If you have run out of space but do not really want to move and you have little outdoor space then a loft conversion may be the answer.

Can I Carry Out a Loft Conversion? – The very first thing to look at is can a loft conversion be carried out in the type of roof that you have. Some types of roofs are more suitable for loft conversions than others and hence more financially viable.
Generally there are three types of roof that we come across in a residential property:

Very Old Properties (eg. pre 1880’s) – In properties prior to this date the supply of wood was relatively good. The Victorians did not fully engineer the roof structure, therefore there is often a great deal of timber in the roof and hence structural stability. There is still a need to check to see if there is head height and a suitable place for the stairs to come up from the floor below. In addition to this you will also need to check the quality of the structure and if it requires structural upgrading, or does it have woodworm, wet rot or dry rot and requires more drastic remedial action.

Older Property (eg. pre 1960’s) – Often this type of property will have a purpose made cut timber roof. This geometry of roof comes in many forms but often is what we would term an ‘Attic’ style truss. A suitable roof is one that has a high ridge, therefore giving the head height necessary to form a room or rooms within. Other considerations are the things located within the roof, such as water tanks that will need to be moved, and of course access to the roof space, which for a proper loft conversion will be via a staircase. This can often mean the trade-off of space on the floor below, eg. a cupboard.

New-style Trussed Roof (eg., post 1960’s) – From the 1960’s onwards pre-fabricated trussed roofs, or ‘W’ style trusses, were commonly used in house construction. The main driving force behind a pre-fabricated trussed roof was economy of timber sizes. This means these roofs are often less adaptable to conversion than the older style roofs, or in some cases not suitable at all. Often the water tank or boiler has been moved into the roof space as well and of course you will need to consider the access stairway to get into the loft conversion from the floor below. Early professional advice is advisable where you have this roof truss.

What permissions do I need? – You may require Planning Permission from the Local Authority to approve the external appearance of the loft conversion, and almost certainly you will require Building Warrant approval to ensure the structure is appropriate or requires upgrading, there is are no special constraints and access is acceptable and the new rooms have been thermally upgraded, etc. With all properties if your property is Listed or in a Conservation Area the roof structure itself may be considered an integral part of the Listing, or any associated external works (velux, dormers, vents etc) may also require Local Authority approval.
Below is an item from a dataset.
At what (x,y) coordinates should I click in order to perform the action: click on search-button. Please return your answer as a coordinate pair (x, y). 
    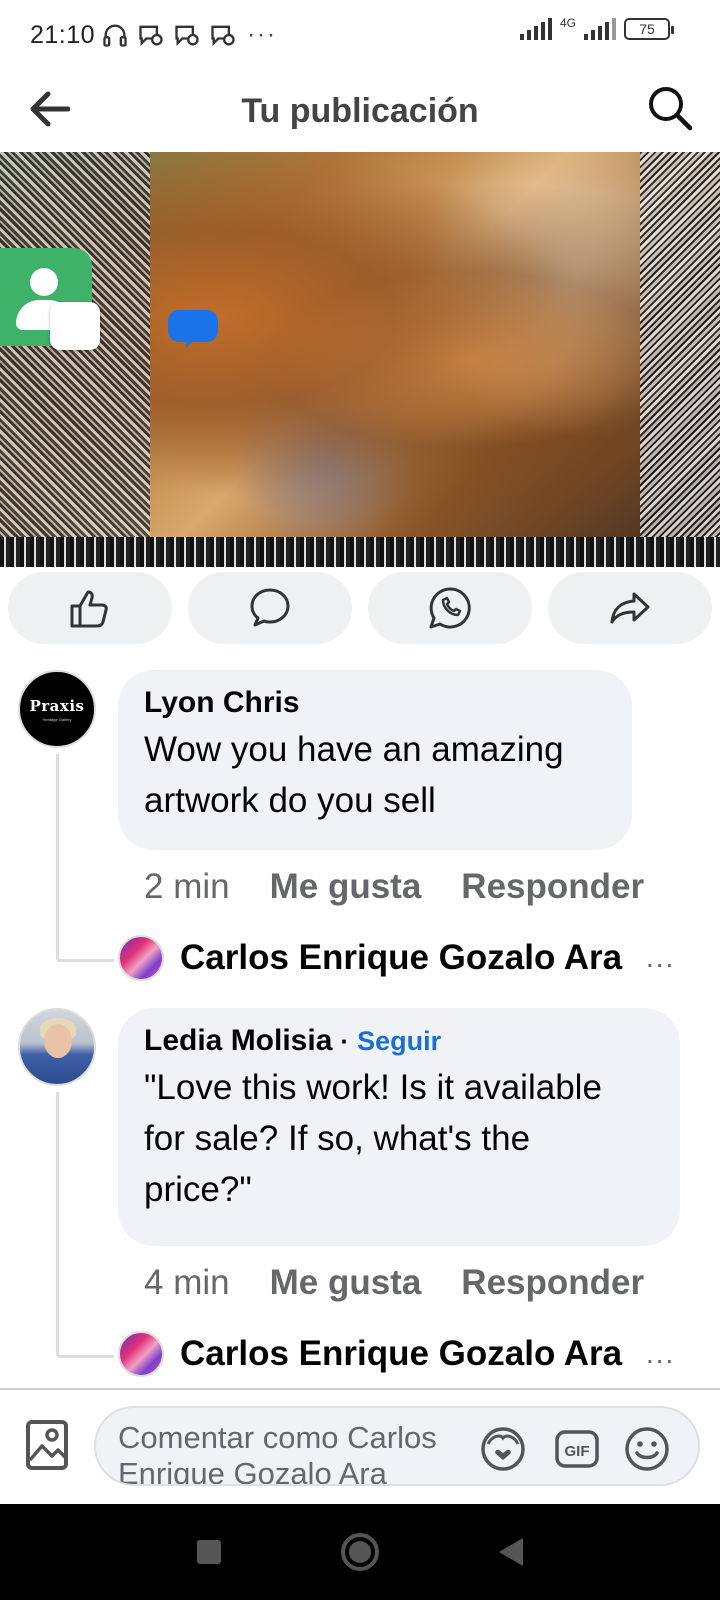
    Looking at the image, I should click on (670, 108).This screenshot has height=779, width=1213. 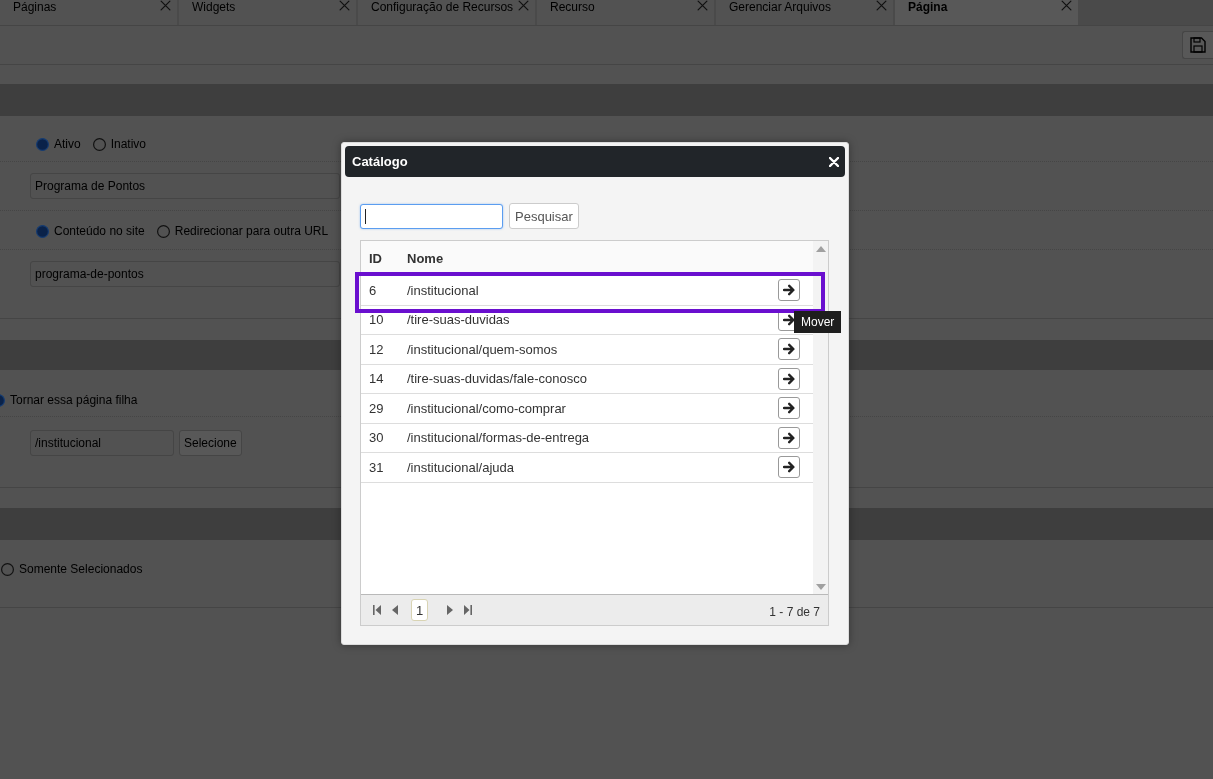 I want to click on table-cell-text: /tire-suas-duvidas, so click(x=459, y=320).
We would advise in all cases where you carry out a loft conversion Local Authority advice and/or approval should be sought.

What Does A Loft Conversion Involve? – The initial approval process will involve building professionals from engineers carrying out the structural design calculations to the architect to carry out the design work and making the necessary applications to the Local Authorities.

There are many ways of constructing the loft conversion, from a DIY type project where you are actively involved and working direct from consultants approved designs, through to a project where you do little more than pay the bills and it is carried out by an experienced contractor, with or without an architect’s presence on site. The choice is down to budget, complexity of project and experience of the client.

What Does A Loft Conversion Cost? – Cost depends on the quality, size and complexity of the loft conversion. In our recent experience they can typically cost anything upwards of £20,000 & Vat.